Two competing wants = hopefully a funny and juicy conflict.

This segues nicely into the next crucial part of a log-line

Antagonist/obstacles

Do not ever have a passive character to whom things just ‘happen’. This is a fault not just in the log-line but in the entire story concept. The character should be the engine of action in the story.

He or she does something, something happens, they react by doing something else, probably still oblivious to their fatal flaw.  Something else happens. And so on until the Protagonist learns a new behaviour – or not.

Make the conflict external, even if it is internal. Let the Antagonist take a shape of some kind.

The character’s flaw is exacerbated, rendered life-threatening, by the obstacles the Antagonist puts in his/her path.

Again life need not be interpreted literally.
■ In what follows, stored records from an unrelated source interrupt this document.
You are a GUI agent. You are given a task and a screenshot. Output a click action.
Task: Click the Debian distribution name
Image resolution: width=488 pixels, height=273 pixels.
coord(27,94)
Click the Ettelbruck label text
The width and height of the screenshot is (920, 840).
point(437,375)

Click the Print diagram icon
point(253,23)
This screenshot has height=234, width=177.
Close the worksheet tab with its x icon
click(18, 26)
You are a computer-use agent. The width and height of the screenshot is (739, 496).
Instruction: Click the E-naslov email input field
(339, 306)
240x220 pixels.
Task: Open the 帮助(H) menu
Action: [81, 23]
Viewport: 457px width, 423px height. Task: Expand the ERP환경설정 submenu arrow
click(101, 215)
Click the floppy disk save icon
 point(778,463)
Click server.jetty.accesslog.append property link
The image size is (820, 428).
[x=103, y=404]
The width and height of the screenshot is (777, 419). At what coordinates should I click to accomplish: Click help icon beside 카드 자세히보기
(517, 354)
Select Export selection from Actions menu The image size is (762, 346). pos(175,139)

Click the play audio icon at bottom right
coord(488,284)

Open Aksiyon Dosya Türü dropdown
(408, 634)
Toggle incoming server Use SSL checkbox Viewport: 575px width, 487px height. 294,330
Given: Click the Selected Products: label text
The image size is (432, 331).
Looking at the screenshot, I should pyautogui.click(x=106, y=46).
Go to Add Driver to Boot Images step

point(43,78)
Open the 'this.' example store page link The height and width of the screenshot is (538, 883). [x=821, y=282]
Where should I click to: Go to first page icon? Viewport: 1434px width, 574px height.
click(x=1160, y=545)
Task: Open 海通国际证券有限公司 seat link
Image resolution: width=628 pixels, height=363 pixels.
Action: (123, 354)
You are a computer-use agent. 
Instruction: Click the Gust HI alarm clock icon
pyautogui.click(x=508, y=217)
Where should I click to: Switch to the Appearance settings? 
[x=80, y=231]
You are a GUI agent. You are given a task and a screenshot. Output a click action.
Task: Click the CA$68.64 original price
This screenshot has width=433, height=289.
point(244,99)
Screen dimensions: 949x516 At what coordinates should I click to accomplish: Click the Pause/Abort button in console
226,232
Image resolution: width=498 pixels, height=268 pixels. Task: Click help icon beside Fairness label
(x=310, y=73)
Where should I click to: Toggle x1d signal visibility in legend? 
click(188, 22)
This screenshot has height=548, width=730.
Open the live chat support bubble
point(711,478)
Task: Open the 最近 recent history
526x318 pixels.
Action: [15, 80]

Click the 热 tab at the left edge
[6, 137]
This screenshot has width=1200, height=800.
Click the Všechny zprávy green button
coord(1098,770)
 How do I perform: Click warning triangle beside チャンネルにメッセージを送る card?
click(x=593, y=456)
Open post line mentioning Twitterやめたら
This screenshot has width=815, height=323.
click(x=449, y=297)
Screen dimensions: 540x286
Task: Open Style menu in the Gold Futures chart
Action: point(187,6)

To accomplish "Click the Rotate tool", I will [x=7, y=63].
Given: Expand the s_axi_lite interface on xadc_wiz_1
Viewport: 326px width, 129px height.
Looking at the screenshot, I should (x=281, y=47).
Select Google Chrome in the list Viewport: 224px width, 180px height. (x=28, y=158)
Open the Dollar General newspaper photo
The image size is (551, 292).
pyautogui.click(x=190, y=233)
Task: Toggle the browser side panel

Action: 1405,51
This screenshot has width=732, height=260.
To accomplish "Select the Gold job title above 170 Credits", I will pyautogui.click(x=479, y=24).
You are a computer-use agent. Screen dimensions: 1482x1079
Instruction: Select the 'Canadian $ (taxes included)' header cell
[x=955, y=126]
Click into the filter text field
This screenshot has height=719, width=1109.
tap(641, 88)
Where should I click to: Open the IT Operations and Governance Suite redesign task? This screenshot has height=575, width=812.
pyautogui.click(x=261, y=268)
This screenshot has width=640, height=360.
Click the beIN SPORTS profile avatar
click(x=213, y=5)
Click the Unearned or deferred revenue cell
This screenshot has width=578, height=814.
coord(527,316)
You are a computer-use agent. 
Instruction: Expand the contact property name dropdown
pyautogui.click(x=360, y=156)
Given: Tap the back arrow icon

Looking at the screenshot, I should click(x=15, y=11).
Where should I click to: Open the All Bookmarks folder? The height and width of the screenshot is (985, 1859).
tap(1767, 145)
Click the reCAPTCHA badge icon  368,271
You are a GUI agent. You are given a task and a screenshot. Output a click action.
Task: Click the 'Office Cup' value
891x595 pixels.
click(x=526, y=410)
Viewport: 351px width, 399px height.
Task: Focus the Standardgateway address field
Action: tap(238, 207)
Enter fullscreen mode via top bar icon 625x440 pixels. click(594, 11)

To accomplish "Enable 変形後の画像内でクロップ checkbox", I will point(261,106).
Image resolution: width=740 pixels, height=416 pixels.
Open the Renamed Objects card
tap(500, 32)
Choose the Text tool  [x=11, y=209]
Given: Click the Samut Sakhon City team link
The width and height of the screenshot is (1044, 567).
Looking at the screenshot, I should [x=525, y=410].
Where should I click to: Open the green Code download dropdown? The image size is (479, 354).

Death can occur even when all your bodily functions are still working. As anyone who has ever stood in line at the DMV knows.

Hence the conflict forms the dramatic through-line of the logline.

Subplots should not be mentioned.

2. The logline should indicate the set-up, set up the main conflict of Act 2, and hint at the problem that will be resolved by Act 3.

This is by far one of the most useful things I’ve learned from the resources on log-lines.

Let’s look at the Peeples logline again:

Sparks fly when Wade Walker crashes the Peeples annual reunion in the Hamptons to ask for their precious daughter Grace’s hand in marriage.

Let’s re-arrange it so it mimics the 3-act structure of the movie.

When Wade Walker crashes the Peeples annual reunion in the Hamptons, sparks fly when he asks for their precious daughter Grace’s hand in marriage.

It’s much less elegant and a little confusing, which is probably why they went with the previous structure.

Act 1 set-up: When Wade Walker crashes the Peeple’s annual reunion in the Hamptons….

The Hamptons = lots of money.

Wade Walker = probably not so much money.

The use of the word ‘crashes’ means that he’s not expected and probably, not welcome either. Conflict already built in.

Act 2:  ”…sparks fly when he asks for Grace…” This is the engine of conflict for the bulk of the movie.

Act 3:  How will we know whether Wade is a loser or a winner in this movie?

Answer: We’ll know if he’s allowed to marry Grace or not.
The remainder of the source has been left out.